We spend some time together, as she shares more stories with me about Y/n and Ava. She really does love the two of them. I can see why Y/n is so attached to this place. Besides the amazing food of course! It comforts me to listen to Gina. Although Y/n isn't with me, I feel like I'm still connected with her through the stories being shared.

I eventually leave Gina so she can get back to work and not have to look after my heartbroken ass. She gives me a big hug as I leave and tells me I just need to learn to trust. Which surprises me considering she doesn't know what happened between us. She really is something else!
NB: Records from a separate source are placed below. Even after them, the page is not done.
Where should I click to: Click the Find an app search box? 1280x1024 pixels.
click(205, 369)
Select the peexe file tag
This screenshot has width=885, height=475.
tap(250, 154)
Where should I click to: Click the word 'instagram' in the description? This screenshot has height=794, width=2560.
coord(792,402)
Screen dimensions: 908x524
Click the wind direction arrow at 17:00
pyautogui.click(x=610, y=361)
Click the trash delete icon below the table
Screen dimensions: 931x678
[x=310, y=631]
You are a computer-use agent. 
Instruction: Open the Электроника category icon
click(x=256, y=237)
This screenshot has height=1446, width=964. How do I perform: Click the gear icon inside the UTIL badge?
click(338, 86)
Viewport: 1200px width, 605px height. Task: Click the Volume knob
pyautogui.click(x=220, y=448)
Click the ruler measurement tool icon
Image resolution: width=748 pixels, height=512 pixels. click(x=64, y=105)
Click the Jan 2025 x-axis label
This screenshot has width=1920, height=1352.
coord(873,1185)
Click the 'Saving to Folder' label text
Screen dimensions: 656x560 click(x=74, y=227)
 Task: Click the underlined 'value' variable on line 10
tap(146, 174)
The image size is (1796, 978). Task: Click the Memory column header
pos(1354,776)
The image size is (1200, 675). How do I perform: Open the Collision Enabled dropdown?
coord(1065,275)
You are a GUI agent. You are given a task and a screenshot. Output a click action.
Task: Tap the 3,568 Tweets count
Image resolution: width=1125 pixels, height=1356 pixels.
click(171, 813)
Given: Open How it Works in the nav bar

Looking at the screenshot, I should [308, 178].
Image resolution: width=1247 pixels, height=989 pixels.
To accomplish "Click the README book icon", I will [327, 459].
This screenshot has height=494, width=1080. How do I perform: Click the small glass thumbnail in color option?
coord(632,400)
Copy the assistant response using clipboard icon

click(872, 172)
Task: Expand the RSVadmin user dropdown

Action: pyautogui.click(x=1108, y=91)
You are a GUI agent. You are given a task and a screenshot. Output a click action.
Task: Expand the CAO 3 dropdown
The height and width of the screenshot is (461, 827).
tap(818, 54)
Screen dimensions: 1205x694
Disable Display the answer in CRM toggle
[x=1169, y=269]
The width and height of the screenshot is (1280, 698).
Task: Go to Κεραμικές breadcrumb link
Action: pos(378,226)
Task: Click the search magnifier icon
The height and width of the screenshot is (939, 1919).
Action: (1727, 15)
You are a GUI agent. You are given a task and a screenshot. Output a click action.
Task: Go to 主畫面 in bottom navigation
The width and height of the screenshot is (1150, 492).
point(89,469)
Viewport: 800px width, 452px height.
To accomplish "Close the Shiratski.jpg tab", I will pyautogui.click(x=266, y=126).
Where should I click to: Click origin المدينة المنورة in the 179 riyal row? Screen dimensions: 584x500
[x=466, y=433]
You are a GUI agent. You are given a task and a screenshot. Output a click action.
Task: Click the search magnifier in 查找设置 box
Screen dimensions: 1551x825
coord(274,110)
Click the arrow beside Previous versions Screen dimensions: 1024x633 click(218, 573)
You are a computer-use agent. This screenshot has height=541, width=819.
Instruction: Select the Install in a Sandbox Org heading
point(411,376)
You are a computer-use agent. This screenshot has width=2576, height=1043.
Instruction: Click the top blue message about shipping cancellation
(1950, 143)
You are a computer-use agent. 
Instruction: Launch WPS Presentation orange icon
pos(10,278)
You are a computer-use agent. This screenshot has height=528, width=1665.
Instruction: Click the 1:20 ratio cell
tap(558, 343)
When I get home, I find myself in the basement, sat in the music booth sadly strumming the guitar. Y/n had been teaching me and I had picked it up quite quickly. I felt close to her whilst I was playing, but today it just shows me the gap in our relationship. Getting frustrated with playing, I grab my phone out of my pocket and take a chance at texting Y/n.

Black Widow🕷:
I didn't want to call and bother you. But I just wanted to check in to see how Ava is doing today.

GI Jane:
She's in a little pain today, so she's been resting a bit more. But that's to be expected. The cut is already looking better too.

Black Widow🕷:
Thanks Y/n. I know things are difficult between us right now, but I appreciate that you are keeping me in the loop. Is there any chance that we could maybe meet up to talk soon? I would really appreciate the chance to apologise and talk this all out.

I hold my breath as I wait for a response. I thought I would try my luck. It at least will let me see where she is at with all of this. I just hope it's not an outright no. After my phone doesn't go off, I try to distract myself by making some food. But as soon as I hear the familiar message ring tone, I practically sprint to my phone on the counter.

GI Jane:
I'm taking Ava to the park tomorrow. You could join us. Maybe bring Lizzie so she can keep Ava occupied whilst we talk?

I feel my heart leap when I see her response. Not only do I get to talk with her, but I can also see Ava too.

Black Widow🕷:
That would be great. Thank so much Y/n. I'll see you tomorrow.

I hold the phone to my chest, a big smile on my face. She's finally giving me the chance to talk. This is my chance and I'm not going to fuck it up. It's time for me to fight to get my family back.